** begin SOURCE PASSAGE **

Haj and its important rituals

Updated 20 August 2016

Haj and its important rituals

This is the concluding part of article on Haj.

AS you near the miqat, your heart will tremble and tremor. Is this really happening? Is my heart getting closer and closer to His House? Soon you will enter Allah’s haram. It is only fitting that you enter into a state, both externally and internally, that justly corresponds to this honor. Beyond the miqat, there is only talbiyah.
The essence of Haj is the journey of our hearts away from the house of our lower selves (nafs) with its passions, inclinations (ahwa) and attachment to the created world to the haram and, ultimately, the House of Allah. We must leave these temporal attachments to receive the greatest divine connection. We must leave to arrive. Ihram is from haram. Both meanings, to be sacred and to be forbidden, are carried in it. Through the ihram, the heart is meant to leave the temporary and the finite — to make it, in a sense, “forbidden” — and to prepare for the sacred audience of Allah’s presence.

Beginning talbiyah
One enters into ihram with talbiyah. Talbiyah is the heart’s most profound surrender to the invitation and call of Allah: Here I come to You, my Lord, here I come — fully and forever. With the talbiyah, we proclaim that no associate or attachment will distract us from seeking Allah. Our hearts will not see, hear, obey, or be lured to another, besides Him. The recitation of this talbiyah is to be said with constancy and conviction, and not intermittently and infrequently.

Mina
Mina, or Muna, means desire, hope, longing. Some texts teach that it was in Muna that Adam (peace be upon him) longed and desired to journey back home to paradise and to be, once again, in Allah’s presence. It is in Muna that the journey begins. The day spent in Muna, termed the day of tarwiyah (meaning, in part, to quench, to drink to one’s fill), is meant for our heart to focus on the aim of their journey, to gather in resolution and focus, and to begin our inner momentum toward the House of Allah.

Arafat
Arafat means to know, to understand. Another verb scale conveys the meaning of perfuming, making fragrant, scenting. Arafat is the essential pillar of Haj; without Arafat there is no Haj. Arafat is the cleansing station outside the haram where we stand and seek forgiveness for all that we’ve committed in our lives. We beg and implore Allah to make us worthy of entering into His haram, visiting His House and being in His presence. Here, on Arafat, we learn two things. As we acknowledge our disobedience, our sins, our rebelliousness and our forgetfulness, we know our unworthiness as true servants. We reveal everything to Allah, minor or major, Who knows already but simply wants us to admit with true transparency and sincerity what we are inside of our selves.

Muzdalifa
Muzdalifa, from the Arabic root izdilaf, means to approach, to get closer. It’s is a second station of cleansing and purification. The pilgrim is now closer to the Kaaba. We remain in supplication after fajr, imploring Allah again for pardon and guidance. Some scholars have said that in Muzdalifa, Allah also forgives our violations against the rights of others. Such violations are not usually forgiven unless, in addition to seeking forgiveness, we remedy what has been violated.

** end SOURCE PASSAGE **
** begin AVAILABLE DATA **

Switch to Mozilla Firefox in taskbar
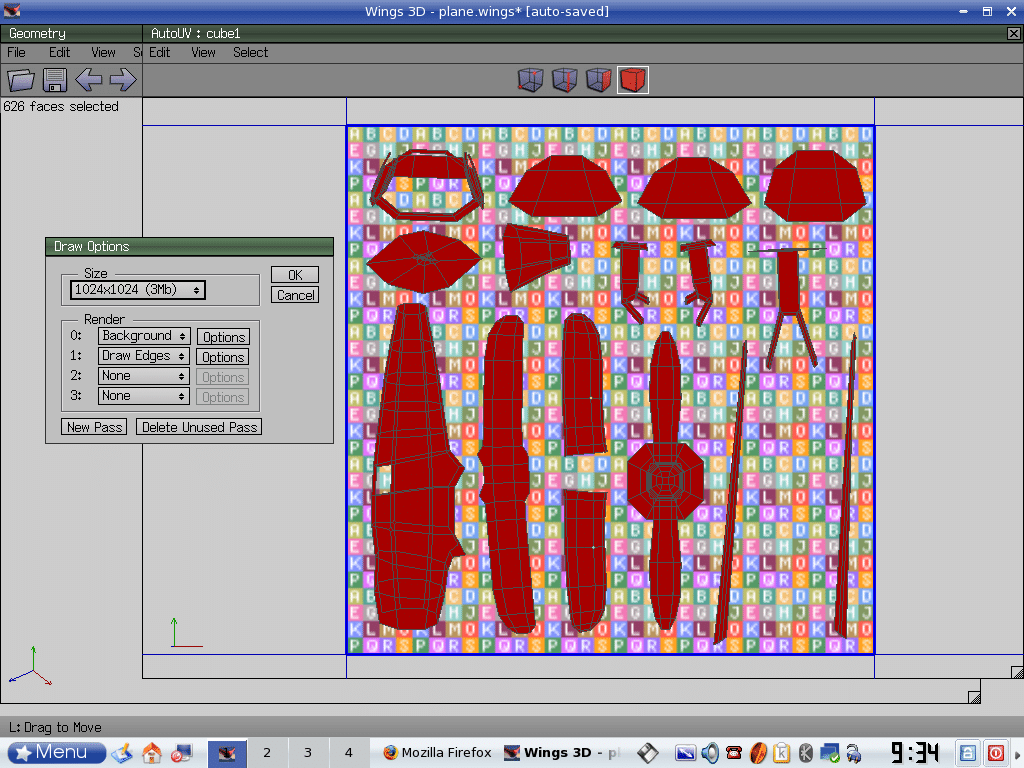The image size is (1024, 768). pyautogui.click(x=437, y=753)
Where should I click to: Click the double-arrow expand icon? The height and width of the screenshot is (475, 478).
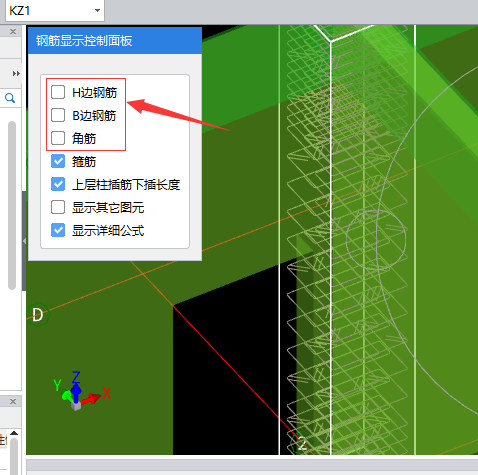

** end AVAILABLE DATA **

> **PROBLEM TO SOLVE**:
What are the section subheadings in the Haj article above, in the order they appear?

> **SOLUTION TO THIS EXERCISE**:
Beginning talbiyah
Mina
Arafat
Muzdalifa